(Beginning of TEXT SECTION)

While Two-Bad was billed as a strategist, he was rarely played for anything but laughs. I think he has a lot of untapped potential, and if it were up to me, I would cast him in the role of a genius tactician, Skeletor’s third-in-command (after Evil-Lyn).
A cactus woman with built in spikey tonfa, thigh-high platform boots, and an an elegantly crisp color scheme? I was instantly won over the first time I saw this character. Read about Kactura here, and then do yourself a favor and check out Super-MunkyBoy’s art for yourself–right here.
I genuinely appreciate every single comment, and even though I take forever to respond, they are all sent to my e-mail, so I read each and every one (usually within a day of receiving it). That said, I’m going to try and be better about responding more promptly.
Thanks again! We now return you to your regularly scheduled dorkiness.
I’ve seen two versions of Horde Prime as he appeared in comics in the UK, each with a different color scheme. I made each of them into new characters, Praetors of Hordak and Horde Prime’s homeworld. Their weapons were my idea.

(End of TEXT SECTION)

> [WHAT YOU NEED TO DO]
(a) Say whether each statement agrees with the character blog post, answering yes or no and quoting the words that decide it: (i) The writer would make Two-Bad Skeletor's second-in-command. (ii) Every comment reaches the writer by e-mail. (iii) The weapons of the two Praetors came from the UK comics.
(b) Write what comes next in the character blog post, picking up right after its last sentence.
The records have nothing to do with the character blog post.

(Beginning of DATA EXTRACT)

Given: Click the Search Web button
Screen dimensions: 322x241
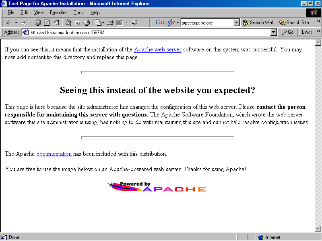Looking at the screenshot, I should (x=258, y=22).
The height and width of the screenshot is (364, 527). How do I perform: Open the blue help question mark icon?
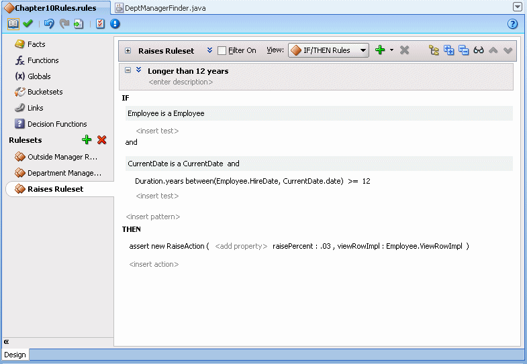[512, 23]
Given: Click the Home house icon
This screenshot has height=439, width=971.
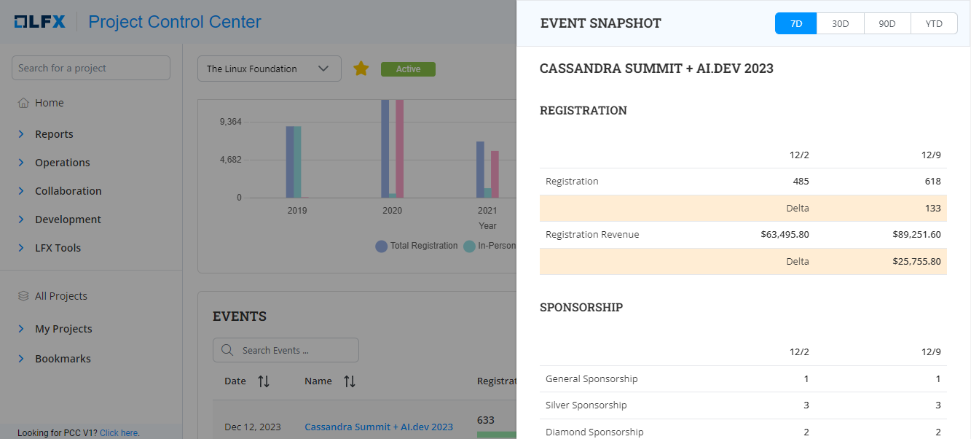Looking at the screenshot, I should pyautogui.click(x=24, y=103).
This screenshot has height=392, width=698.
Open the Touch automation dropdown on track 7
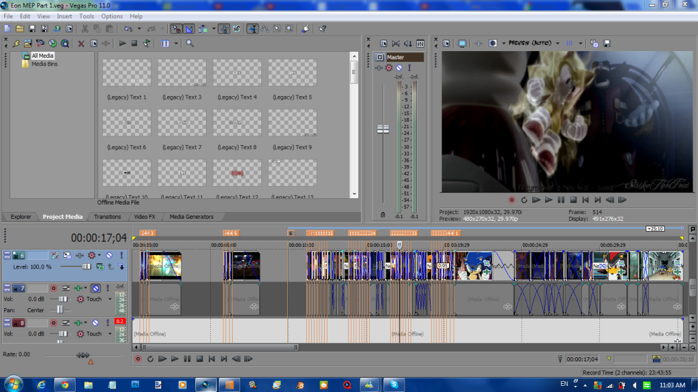click(109, 299)
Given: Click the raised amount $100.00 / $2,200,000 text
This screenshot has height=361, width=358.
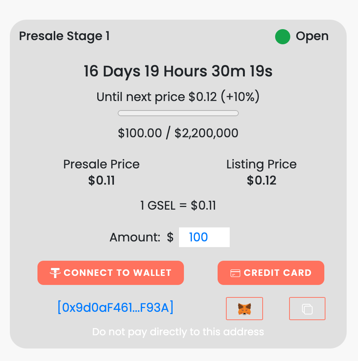Looking at the screenshot, I should (x=178, y=133).
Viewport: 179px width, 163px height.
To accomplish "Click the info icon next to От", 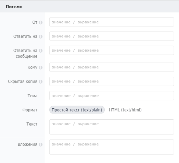I will (x=40, y=22).
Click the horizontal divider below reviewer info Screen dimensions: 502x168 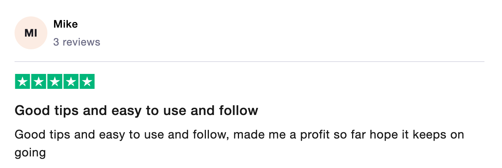[249, 61]
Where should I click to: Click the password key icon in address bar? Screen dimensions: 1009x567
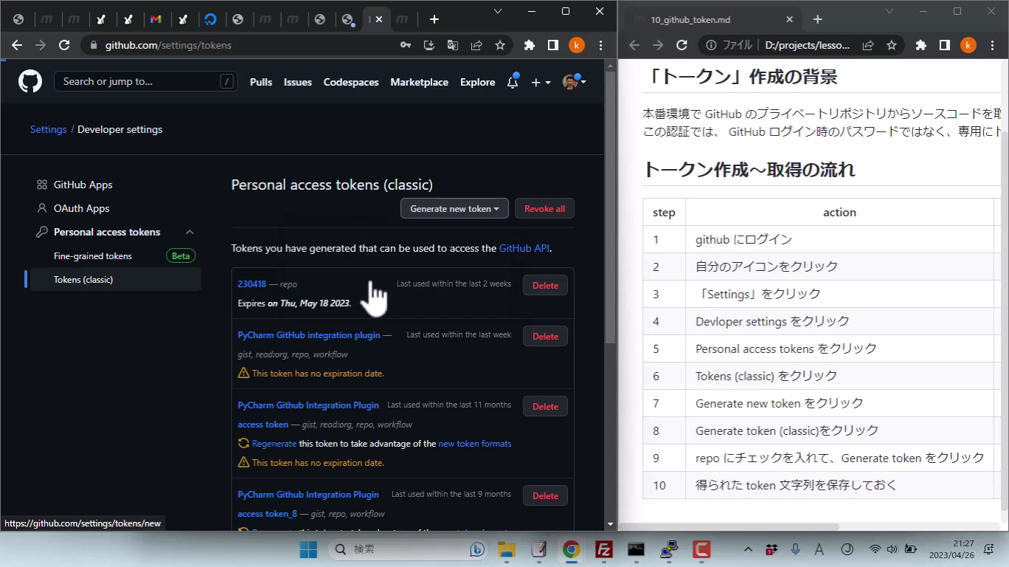(x=406, y=45)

(End of DATA EXTRACT)

> [ANSWERS TO THE TASKS]
(a)
(i) No: "Skeletor’s third-in-command (after Evil-Lyn)"
(ii) Yes: "they are all sent to my e-mail"
(iii) No: "Their weapons were my idea."

(b)
I’ll be honest, the drawing of these was a somewhat hasty process. I was trying to keep it fast and loose, but instead it got sloppy. I think the colors helped pull it together somewhat, and I’m glad I was able to tweak the original color schemes, while sticking pretty close to the source material. Here’s the nerdy bio…
PROFILE: The harsh enforcers PRAETOR ALPHA and PRAETOR OMEGA are, in reality, genetically modified clones of Horde Prime. Horde Prime is over a thousand years old, and the biology of the Praetors matches that of Horde Prime as a young man–therefore, while Alpha and Omega are extremely skilled warriors with some knowledge of combat spells, they have not yet developed Horde Prime’s advanced magic and shapeshifting abilities. Both of them are merciless in the performance of their duties, though an instinctive mutinous streak is gradually surfacing in both of them.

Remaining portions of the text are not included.